You are viewing a plain text version of this content. The canonical link for it is here.

Posted to user@tika.apache.org by "McGreevy, Anthony" <an...@microfocus.com> on 2018/03/25 07:57:23 UTC

Subfile Extraction

Hey,

I am currently playing with Tika to see how it works with regards to extraction of subfiles.

The requirement I have is to have Tika take in a parent document, a .docx or .eml for example, and extract out the text content, metadata and all subfiles so that I can save them to disk.

So far I have worked out the metadata and content extraction but I haven't been able to find any tutorials on the subfile extraction.

If you could point me at resources I could use to work this out or examples of sample code doing this already it would be much appreciated.

Thanks,

Anthony

RE: Subfile Extraction

Posted by "Allison, Timothy B." <ta...@mitre.org>.

+1 to Nick's links and advice.

To use the RecursiveParserWrapper with tika-app, use the -J option; or if you're using tika-server, use the /rmeta endpoint.

The ecology of embedded docs is rich and understudied (IMHO), let us know what you find!

Cheers,

                  Tim

-----Original Message-----
From: McGreevy, Anthony [mailto:anthony.mcgreevy@microfocus.com] 
Sent: Tuesday, March 27, 2018 11:47 AM
To: user@tika.apache.org
Subject: RE: Subfile Extraction

Thanks for the information!

Much appreciated!

Anthony

-----Original Message-----
From: Nick Burch [mailto:apache@gagravarr.org]
Sent: 27 March 2018 15:50
To: user@tika.apache.org
Subject: Re: Subfile Extraction

On Sun, 25 Mar 2018, McGreevy, Anthony wrote:
> I am currently playing with Tika to see how it works with regards to 
> extraction of subfiles.

Do you mean files or resources embedded within another file?

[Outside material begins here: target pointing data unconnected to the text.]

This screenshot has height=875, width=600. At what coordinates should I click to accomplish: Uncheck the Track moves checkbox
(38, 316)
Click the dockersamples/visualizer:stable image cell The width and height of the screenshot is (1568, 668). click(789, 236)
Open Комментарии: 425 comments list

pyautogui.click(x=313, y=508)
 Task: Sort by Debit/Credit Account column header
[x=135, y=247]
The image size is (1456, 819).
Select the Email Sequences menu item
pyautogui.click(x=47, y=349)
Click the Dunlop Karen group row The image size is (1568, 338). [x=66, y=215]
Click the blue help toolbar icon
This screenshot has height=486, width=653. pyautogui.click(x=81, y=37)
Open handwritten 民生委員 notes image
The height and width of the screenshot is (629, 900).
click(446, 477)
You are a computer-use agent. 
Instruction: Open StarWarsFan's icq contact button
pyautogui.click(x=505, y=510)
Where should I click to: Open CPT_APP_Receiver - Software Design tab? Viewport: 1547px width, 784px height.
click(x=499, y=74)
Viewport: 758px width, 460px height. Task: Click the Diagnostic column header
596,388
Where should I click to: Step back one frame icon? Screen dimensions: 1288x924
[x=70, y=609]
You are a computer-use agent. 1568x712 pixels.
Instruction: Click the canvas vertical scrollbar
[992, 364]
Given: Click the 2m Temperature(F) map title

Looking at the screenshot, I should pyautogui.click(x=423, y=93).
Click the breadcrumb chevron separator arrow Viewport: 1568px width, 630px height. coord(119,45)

If so... With the Tika App, you want -z to have these extracted. With the Tika java classes, you want to pop something like a https://tika.apache.org/1.17/api/org/apache/tika/parser/RecursiveParserWrapper.htmlhttps://tika.apache.org/1.17/api/org/apache/tika/parser/RecursiveParserWrapper.html
or a
https://tika.apache.org/1.17/api/org/apache/tika/extractor/ContainerExtractor.html
on your ParseContext to get called for embedded resources. See https://wiki.apache.org/tika/RecursiveMetadata for more on how it works and how to have Tika parse + return all the embedded files and resources

Nick

RE: Subfile Extraction

Posted by "McGreevy, Anthony" <an...@microfocus.com>.

Thanks for the information!

Much appreciated!

Anthony

-----Original Message-----
From: Nick Burch [mailto:apache@gagravarr.org] 
Sent: 27 March 2018 15:50
To: user@tika.apache.org
Subject: Re: Subfile Extraction

On Sun, 25 Mar 2018, McGreevy, Anthony wrote:
> I am currently playing with Tika to see how it works with regards to 
> extraction of subfiles.

Do you mean files or resources embedded within another file?

If so... With the Tika App, you want -z to have these extracted. With the Tika java classes, you want to pop something like a https://tika.apache.org/1.17/api/org/apache/tika/parser/RecursiveParserWrapper.htmlhttps://tika.apache.org/1.17/api/org/apache/tika/parser/RecursiveParserWrapper.html
or a
https://tika.apache.org/1.17/api/org/apache/tika/extractor/ContainerExtractor.html
on your ParseContext to get called for embedded resources. See https://wiki.apache.org/tika/RecursiveMetadata for more on how it works and how to have Tika parse + return all the embedded files and resources

Nick

Re: Subfile Extraction

Posted by Nick Burch <ap...@gagravarr.org>.

On Sun, 25 Mar 2018, McGreevy, Anthony wrote:
> I am currently playing with Tika to see how it works with regards to 
> extraction of subfiles.

Do you mean files or resources embedded within another file?

If so... With the Tika App, you want -z to have these extracted. With the 
Tika java classes, you want to pop something like a 
https://tika.apache.org/1.17/api/org/apache/tika/parser/RecursiveParserWrapper.htmlhttps://tika.apache.org/1.17/api/org/apache/tika/parser/RecursiveParserWrapper.html
or a
https://tika.apache.org/1.17/api/org/apache/tika/extractor/ContainerExtractor.html
on your ParseContext to get called for embedded resources. See
https://wiki.apache.org/tika/RecursiveMetadata for more on how it works 
and how to have Tika parse + return all the embedded files and resources

Nick